• _What is needed_
Continue the mailing-list thread about TSO offloading and virtual machine TCP traffic, starting right after its final sentence.

-- Start of Excerpt to read --

Re: [ovs-discuss] Enabling TSO functionality affects virtual machine TCP traffic

2024-03-26 Thread Ilya Maximets via discuss
On 3/25/24 08:06, Felix Huettner wrote:
>>>
>>> Hi everyone,
>>>
>>> i have built a first version of this here and it does indeed solve our
>>> issues. Not sure though if there is more. I would like to send it to
>>> ovs-dev sometime next week once i added some tests.
>>> In the mean time you can take a look here:
>>>
>>> https://github.com/openvswitch/ovs/compare/master...felixhuettner:ovs:fix_it
>>
>> Thanks, Felix!  This is a possible route to take, however, there is
>> still an issue with miniflow_extract() requesting UDP checksum offload
>> not realizing that it requests it for an inner header.
>>
>> 
>> IMHO, the fact that flag can mean different things at different times
>> is the root of many of the problems with offloading and we'll keep
>> getting issues like this until API is fixed.
>> 
>>
>> I sent my version of the fix here:
>>   
>> https://patchwork.ozlabs.org/project/openvswitch/patch/20240322144213.1073946-1-i.maximets%40ovn.org/
>>
>> This should resolve the issue, but at a cost of dropping tunneled
>> traffic when userspace-tso is enabled.

-- End of Excerpt to read --
-- Start of Dataset extract --

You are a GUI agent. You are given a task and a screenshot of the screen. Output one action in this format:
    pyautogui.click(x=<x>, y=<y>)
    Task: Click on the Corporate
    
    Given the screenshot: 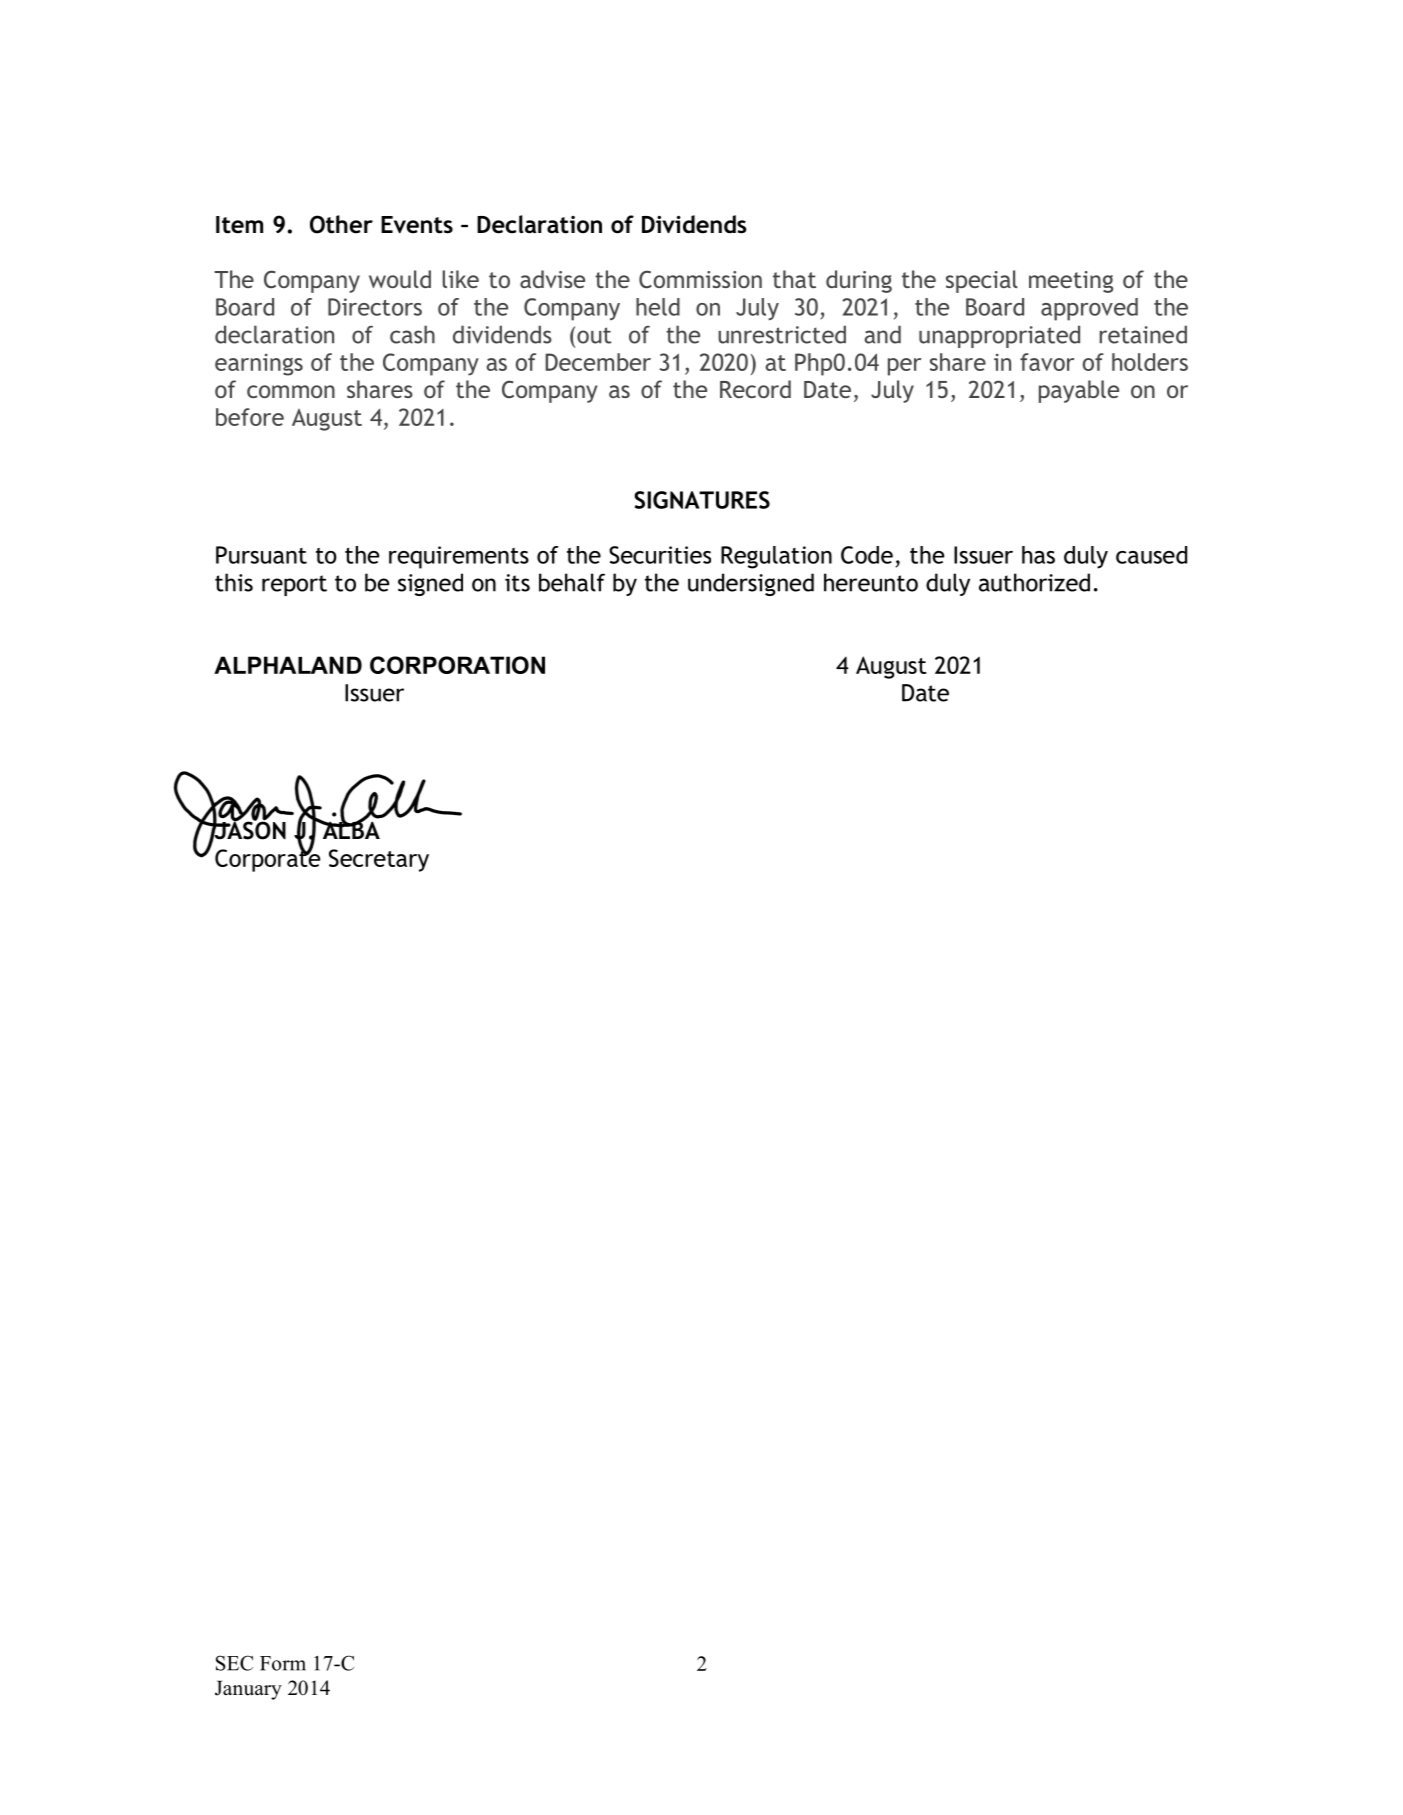 What is the action you would take?
    pyautogui.click(x=267, y=859)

-- End of Dataset extract --

• _Written answer_
>>
>> Would be great if you can test it out.
> 
> Hi Ilya,
> 
> thanks for the fix.
> It works great for me.

Thanks for testing!

Best regards, Ilya Maximets.

> 
> Thanks
> Felix
> 
>>
>> The other big issue is that these crashes are happening in the default
>> configuration, i.e. do not actually require users to opt-in for 
>> userspace-tso.
>>
>> Best regards, Ilya Maximets.
>>

___
discuss mailing list
disc...@openvswitch.org
https://mail.openvswitch.org/mailman/listinfo/ovs-discuss


Re: [ovs-discuss] Enabling TSO functionality affects virtual machine TCP traffic

2024-03-25 Thread Felix Huettner via discuss
> > 
> > Hi everyone,
> > 
> > i have built a first version of this here and it does indeed solve our
> > issues. Not sure though if there is more. I would like to send it to
> > ovs-dev sometime next week once i added some tests.
> > In the mean time you can take a look here:
> > 
> > https://github.com/openvswitch/ovs/compare/master...felixhuettner:ovs:fix_it
> 
> Thanks, Felix!  This is a possible route to take, however, there is
> still an issue with miniflow_extract() requesting UDP checksum offload
> not realizing that it requests it for an inner header.
> 
> 
> IMHO, the fact that flag can mean different things at different times
> is the root of many of the problems with offloading and we'll keep
> getting issues like this until API is fixed.
> 
> 
> I sent my version of the fix here:
>   
> https://patchwork.ozlabs.org/project/openvswitch/patch/20240322144213.1073946-1-i.maximets%40ovn.org/
> 
> This should resolve the issue, but at a cost of dropping tunneled
> traffic when userspace-tso is enabled.
> 
> Would be great if you can test it out.

Hi Ilya,

thanks for the fix.
It works great for me.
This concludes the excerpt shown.